Default Southwest calendar entry

A better title would have the flight and confirmation numbers—the most important information—in the title in a compact form that you can always see. Making that change is one part of the script.1

Improved Southwest calendar entry

The other part is a Southwest-specific addition. Southwest doesn’t have assigned seats. You choose your seat when you board the plane, and your place in line to board is determined when you check in. Online check-in opens up exactly 24 hours before your scheduled flight time. So to get a good place in line, it behooves you to check in as soon as you can.

Hence the value of adding an alert to the calendar entry. It can fire off shortly before check-in time to remind you to get your Southwest app open and ready.

On the Mac, I have a Python program called swicsfix that edits the downloaded .ics files to make them conform to my taste. I’ve used it for years and so has Jason.

A year or two ago, I adapted swicsfix to run in Pythonista on iOS. It was helpful when I was traveling and didn’t have a Mac handy. But Southwest has seemingly made some changes to its website recently, and the iOS version of swicsfix is now downloading a weird HTML file instead of the expected .ics. After looking over the situation, I decided I don’t have the web programming chops to fix it.

Turns out there’s an easier solution: add the default calendar entries that Southwest provides and then fiddle with them using Shortcuts. Strictly speaking, Shortcuts doesn’t allow you to edit a calendar entry in place, but you can extract information from an existing entry, change it around to create a new entry to your liking, and then delete the original.

That’s what SWA Calendar Fix does. That link will download the shortcut. Here’s the code with commentary.

StepActionComment
1 SWA Calendar Fix Step 01 The important thing here is to look into the future for calendar entries whose titles start with “Southwest Airlines Confirmation” because that’s how the “native” entries come from Southwest. I’m not sure why I limited it to the next 30 days.
2 SWA Calendar Fix Step 02 Now we’re going to loop through the list of the entries returned by Step 1.
3 SWA Calendar Fix Step 03 These three steps get the confirmation number by getting the title…
4 SWA Calendar Fix Step 04 … breaking it into words…
5 SWA Calendar Fix Step 05 … and taking the last word. We’ll use this later to make the new title.
6 SWA Calendar Fix Step 06 We go through the same steps, starting with the location…
7 SWA Calendar Fix Step 07 … splitting it into words…
8 SWA Calendar Fix Step 08 … and taking the last word. This is the flight number.
9 SWA Calendar Fix Step 09 Now we use the flight and confirmation numbers to build the title of the replacement entry. It looks like SW 1234 (XXXXXX).
10 SWA Calendar Fix Step 10 We want the replacement entry to be in the same calendar…
11 SWA Calendar Fix Step 11 … and to have the same start date/time…
12 SWA Calendar Fix Step 12 … and end date/time.
13 SWA Calendar Fix Step 13 We create a date/time for the check-in alert that’s one day and 15 minutes before the flight.
14 SWA Calendar Fix Step 14 Now we build the replacement entry from all the pieces we’ve collected and assembled. It would be easier to edit the existing entry, but Shortcuts doesn’t provide an action for altering entries other than to remove them entirely.
15 SWA Calendar Fix Step 15
16 SWA Calendar Fix Step 16 Delete the original entries. You’ll be given a chance to cancel the deletion when the shortcut runs.

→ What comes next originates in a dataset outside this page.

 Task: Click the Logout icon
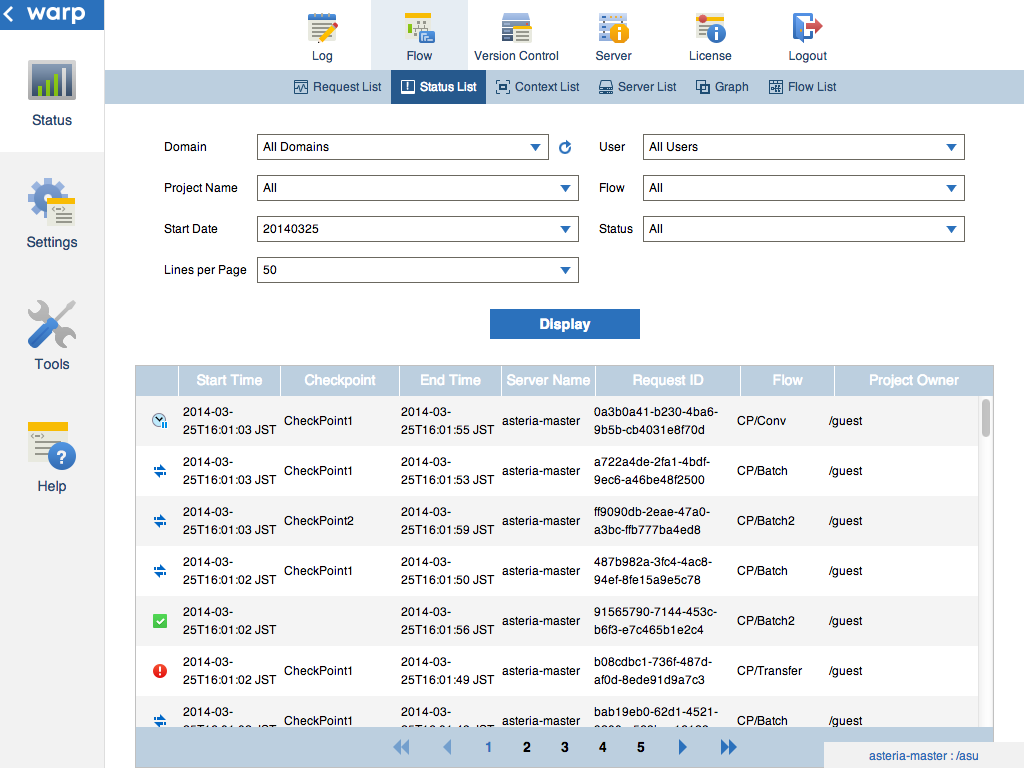click(807, 36)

If the Add New Event action in Step 14 allowed the addition of two alerts instead of just one, it would be a complete and perfect replacement for swicsfix. And in only 16 steps. I’m beginning to think swicsfix on the Mac could be replaced with a fairly short JXA script (or AppleScript) that follows the logic of SWA Calendar Fix.

Update Mar 11, 2020 10:09 PM  Here’s an improvement to the shortcut.


  1. The redactions in these screenshots blunt my point somewhat, but I think you can still see the improvement.